Figure 5. In silico analysis of Dll/Notch1 complexes.
(A) Structure of Dll4 (MNNL, purple; DSL and EGF1-2, black) bound to Notch1 (EGF11-13, green) is shown in ribbon representation. The dotted circle indicates the loop structure with disulfide bond (C-C loop) in MNNL domain. (B) Molecular dynamic simulation of 600 ps for the interaction energy of Dll4/Notch1 (black), D4-D1MNNL/Nothc1 (red), and Dll4-based mutant with two proline residues (characteristic of Dll1) (Dll4-PP/Notch1, blue). (C) Amino acid (AA) sequence comparison of the C-C loop in MNNL domain between Dll4, Dll1, and Dll4-PP. Numbers on the AA sequences represent the position from the N-terminus.
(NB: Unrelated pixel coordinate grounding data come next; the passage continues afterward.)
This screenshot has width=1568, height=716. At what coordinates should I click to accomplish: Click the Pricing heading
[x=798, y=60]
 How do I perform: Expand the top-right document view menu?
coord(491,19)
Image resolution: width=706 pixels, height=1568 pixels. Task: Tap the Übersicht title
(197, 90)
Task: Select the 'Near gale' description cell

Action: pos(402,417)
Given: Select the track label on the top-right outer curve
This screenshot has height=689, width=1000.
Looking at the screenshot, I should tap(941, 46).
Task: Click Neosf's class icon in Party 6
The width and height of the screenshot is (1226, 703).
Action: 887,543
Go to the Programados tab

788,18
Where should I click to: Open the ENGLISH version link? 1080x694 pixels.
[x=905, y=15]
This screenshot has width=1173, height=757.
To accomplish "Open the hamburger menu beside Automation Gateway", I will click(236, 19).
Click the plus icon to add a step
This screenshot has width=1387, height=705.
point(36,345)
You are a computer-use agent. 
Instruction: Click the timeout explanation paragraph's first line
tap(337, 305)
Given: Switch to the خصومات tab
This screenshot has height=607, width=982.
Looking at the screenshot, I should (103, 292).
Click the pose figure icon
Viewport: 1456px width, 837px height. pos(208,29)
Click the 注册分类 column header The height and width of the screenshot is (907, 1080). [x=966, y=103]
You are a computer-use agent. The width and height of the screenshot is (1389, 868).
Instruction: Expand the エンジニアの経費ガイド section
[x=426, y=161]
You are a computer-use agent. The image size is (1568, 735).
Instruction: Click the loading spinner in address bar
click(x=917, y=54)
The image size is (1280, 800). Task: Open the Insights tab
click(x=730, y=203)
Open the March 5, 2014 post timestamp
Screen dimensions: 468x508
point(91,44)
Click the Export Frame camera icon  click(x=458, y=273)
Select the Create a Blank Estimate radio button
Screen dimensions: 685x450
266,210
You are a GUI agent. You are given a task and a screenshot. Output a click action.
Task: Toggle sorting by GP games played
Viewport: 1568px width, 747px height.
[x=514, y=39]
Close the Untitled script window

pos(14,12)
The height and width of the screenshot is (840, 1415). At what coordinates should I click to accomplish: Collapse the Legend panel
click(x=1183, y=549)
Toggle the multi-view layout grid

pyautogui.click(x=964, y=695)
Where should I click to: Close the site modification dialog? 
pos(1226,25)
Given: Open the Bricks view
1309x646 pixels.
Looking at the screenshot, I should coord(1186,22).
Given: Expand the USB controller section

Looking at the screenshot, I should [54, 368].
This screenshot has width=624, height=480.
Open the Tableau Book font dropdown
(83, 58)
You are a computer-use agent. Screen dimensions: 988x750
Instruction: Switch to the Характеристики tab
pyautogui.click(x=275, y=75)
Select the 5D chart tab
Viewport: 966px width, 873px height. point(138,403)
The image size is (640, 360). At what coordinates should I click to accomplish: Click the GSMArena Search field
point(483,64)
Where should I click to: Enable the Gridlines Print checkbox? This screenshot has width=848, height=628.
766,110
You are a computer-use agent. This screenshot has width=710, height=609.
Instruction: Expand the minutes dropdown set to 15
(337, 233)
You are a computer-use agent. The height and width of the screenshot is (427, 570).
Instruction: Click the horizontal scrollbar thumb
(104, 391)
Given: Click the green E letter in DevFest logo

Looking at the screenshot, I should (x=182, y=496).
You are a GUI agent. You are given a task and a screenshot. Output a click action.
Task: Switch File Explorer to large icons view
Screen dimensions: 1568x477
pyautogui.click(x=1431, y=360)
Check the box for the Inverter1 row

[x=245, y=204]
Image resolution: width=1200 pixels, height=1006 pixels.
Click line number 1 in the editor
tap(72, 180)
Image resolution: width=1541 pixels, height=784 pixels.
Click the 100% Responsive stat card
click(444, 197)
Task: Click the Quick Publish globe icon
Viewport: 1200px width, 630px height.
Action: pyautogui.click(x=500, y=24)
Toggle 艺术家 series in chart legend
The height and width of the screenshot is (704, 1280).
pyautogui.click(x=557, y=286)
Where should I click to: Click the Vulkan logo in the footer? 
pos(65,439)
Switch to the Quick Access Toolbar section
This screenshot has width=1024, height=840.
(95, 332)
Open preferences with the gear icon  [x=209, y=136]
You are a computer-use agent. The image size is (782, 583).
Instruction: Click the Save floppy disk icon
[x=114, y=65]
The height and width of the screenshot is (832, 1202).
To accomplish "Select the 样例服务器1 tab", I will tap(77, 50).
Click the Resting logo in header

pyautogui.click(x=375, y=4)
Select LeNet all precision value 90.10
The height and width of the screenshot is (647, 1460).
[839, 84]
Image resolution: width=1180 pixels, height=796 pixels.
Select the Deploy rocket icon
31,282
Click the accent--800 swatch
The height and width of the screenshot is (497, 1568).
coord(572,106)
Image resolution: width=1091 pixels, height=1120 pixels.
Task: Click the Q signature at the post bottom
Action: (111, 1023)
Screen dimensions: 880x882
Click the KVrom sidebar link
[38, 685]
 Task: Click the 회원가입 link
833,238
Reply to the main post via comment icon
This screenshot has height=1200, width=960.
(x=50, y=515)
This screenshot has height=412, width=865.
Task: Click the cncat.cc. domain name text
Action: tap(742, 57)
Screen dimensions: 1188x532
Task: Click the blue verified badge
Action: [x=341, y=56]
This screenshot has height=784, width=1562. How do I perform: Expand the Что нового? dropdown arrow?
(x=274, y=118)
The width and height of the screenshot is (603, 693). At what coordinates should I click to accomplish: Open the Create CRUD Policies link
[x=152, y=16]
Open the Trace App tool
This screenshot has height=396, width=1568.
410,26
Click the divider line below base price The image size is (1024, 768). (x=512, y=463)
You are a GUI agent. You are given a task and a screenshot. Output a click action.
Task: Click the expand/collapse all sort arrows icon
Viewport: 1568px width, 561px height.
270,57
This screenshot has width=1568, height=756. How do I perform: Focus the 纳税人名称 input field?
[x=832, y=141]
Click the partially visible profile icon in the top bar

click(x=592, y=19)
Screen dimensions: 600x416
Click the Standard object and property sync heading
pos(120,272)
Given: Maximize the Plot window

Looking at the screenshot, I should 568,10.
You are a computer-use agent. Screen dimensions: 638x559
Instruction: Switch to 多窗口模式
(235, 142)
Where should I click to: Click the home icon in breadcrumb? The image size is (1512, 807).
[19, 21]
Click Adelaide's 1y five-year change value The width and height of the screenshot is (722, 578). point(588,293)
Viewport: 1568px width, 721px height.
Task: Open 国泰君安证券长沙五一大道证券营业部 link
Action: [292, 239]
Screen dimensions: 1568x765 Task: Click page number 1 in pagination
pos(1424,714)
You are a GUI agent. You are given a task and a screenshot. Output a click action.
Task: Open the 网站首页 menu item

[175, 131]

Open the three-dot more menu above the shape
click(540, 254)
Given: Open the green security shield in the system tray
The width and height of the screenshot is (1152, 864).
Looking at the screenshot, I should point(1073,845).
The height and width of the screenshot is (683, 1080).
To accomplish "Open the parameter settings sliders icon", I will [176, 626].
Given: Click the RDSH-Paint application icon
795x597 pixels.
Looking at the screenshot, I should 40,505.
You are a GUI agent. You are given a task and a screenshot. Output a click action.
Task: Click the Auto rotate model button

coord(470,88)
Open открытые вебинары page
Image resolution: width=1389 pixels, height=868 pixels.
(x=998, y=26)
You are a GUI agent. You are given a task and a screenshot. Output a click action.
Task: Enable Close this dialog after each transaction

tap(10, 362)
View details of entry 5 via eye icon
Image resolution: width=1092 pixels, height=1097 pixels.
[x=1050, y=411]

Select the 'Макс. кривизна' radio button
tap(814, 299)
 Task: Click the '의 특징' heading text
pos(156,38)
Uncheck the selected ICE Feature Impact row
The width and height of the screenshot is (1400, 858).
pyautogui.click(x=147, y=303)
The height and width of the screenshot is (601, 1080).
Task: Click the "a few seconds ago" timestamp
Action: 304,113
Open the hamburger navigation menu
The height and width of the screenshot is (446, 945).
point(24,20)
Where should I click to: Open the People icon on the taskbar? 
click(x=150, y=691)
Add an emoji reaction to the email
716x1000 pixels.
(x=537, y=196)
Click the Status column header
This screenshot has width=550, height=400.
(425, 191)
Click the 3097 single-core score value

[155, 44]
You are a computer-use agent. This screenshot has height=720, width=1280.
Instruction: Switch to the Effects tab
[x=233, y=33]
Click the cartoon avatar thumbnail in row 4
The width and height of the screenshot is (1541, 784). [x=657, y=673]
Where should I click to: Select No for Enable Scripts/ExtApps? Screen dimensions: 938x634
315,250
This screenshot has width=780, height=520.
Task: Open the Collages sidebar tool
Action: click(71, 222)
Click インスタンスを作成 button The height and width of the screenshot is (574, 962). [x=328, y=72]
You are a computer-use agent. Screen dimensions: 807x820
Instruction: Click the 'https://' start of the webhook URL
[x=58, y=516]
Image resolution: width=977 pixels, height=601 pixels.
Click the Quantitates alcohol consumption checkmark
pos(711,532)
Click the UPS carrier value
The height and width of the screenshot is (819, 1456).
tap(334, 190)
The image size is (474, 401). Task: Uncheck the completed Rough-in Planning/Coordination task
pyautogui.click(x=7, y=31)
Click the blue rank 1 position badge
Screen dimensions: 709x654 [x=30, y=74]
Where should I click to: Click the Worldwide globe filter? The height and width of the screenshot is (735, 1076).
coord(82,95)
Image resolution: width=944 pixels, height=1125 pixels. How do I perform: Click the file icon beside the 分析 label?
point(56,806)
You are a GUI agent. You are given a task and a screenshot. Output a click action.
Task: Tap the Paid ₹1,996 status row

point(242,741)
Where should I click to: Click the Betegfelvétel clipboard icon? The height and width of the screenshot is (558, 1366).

D4-PP is the Dll4-based mutant with the inserted (71st position) and substituted (73rd position) mutations of proline residue (bold red; characteristic of Dll1, underline). The AAs in the C-C loop contributing to the direct binding with Notch receptor are labeled (bold green) described as previously. Line over the sequence represents the disulfide bridge between cysteine residues (61st to 74th). (D) Structure of MNNL domain of Dll4 (black), Dll1 (red), and Dll4-PP (blue) in ribbon representation (upper panels) with enlarged wireframe model of the C-C loop (lower panels). Magenta, C-N bond in proline. (E) Molecular dynamic simulation of 600 ps for the RMSD of the C-C loop in the MNNL domain of Dll4 (black), Dll1 (red), and Dll4-PP (blue).
Figure 5—figure supplement 1. The loop structure with disulfide bond between 61Cys (C61) and 72Cys (C72) includes the key residues, 64His (H64) and 65Phe (F65), filled circle in Figure 5C, that comprise the binding surface of MNNL domain of Dll4 which interacts with Notch1.